Description
Bad news. I discovered a major error in the singlediode p_mp calculation: given a time series input, the numerical solver exits if the solution for any single time is within the error tolerance, rather than requiring that the solution for all times be close enough. The error is in this line.
Here's some sample code:
photocurrent = np.linspace(0, 10, 11)
resistance_shunt = 16
resistance_series = 0.094
nNsVth = 0.473
saturation_current = 1.943e-09
sd = pvsystem.singlediode(photocurrent, saturation_current, resistance_series, resistance_shunt, nNsVth)
sd['i_mp']
array([ 0. , 0.59453544, 1.56145498, 2.54105091, 3.52353436,
4.50658749, 5.4890739 , 6.47016579, 7.44909413, 8.42504244,
9.39708533])
# change .all() to .any()
pvsystem = reload(pvlib.pvsystem)
sd_any = pvsystem.singlediode(photocurrent, saturation_current, resistance_series, resistance_shunt, nNsVth)
sd_any['i_mp']
array([ 0. , 0.54538398, 1.43273966, 2.36328163, 3.29255606,
4.23101358, 5.16177031, 6.09368251, 7.02197553, 7.96846051,
8.88220557])
sd['i_mp']/sd_any['i_mp']
array([ nan, 1.09012266, 1.0898386 , 1.07522137, 1.07015167,
1.06513189, 1.06340917, 1.06178256, 1.06082599, 1.05729864,
1.05796756])
sd['p_mp']/sd_any['p_mp']
array([ nan, 0.98250248, 0.92482996, 0.91242588, 0.91052337,
0.91256532, 0.9165425 , 0.92159883, 0.92731275, 0.93339723,
0.93974898])So the error here is on the order of 5 to 10%, but the results will depend on your exact input.

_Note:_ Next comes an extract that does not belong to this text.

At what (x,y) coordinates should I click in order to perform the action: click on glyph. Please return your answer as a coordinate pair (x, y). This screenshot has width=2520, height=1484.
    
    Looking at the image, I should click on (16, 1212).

The blue dots on the IV curve below show the p_mp points in the old code. The black dots show the p_mp points in fixed code. These IV curves are generated using a fix for #83 that I'll make a PR for soon. They're also what led me to discovering the problem.
On a related note, someone should put more effort into verifying that the matlab and python libraries give the same results. Not me.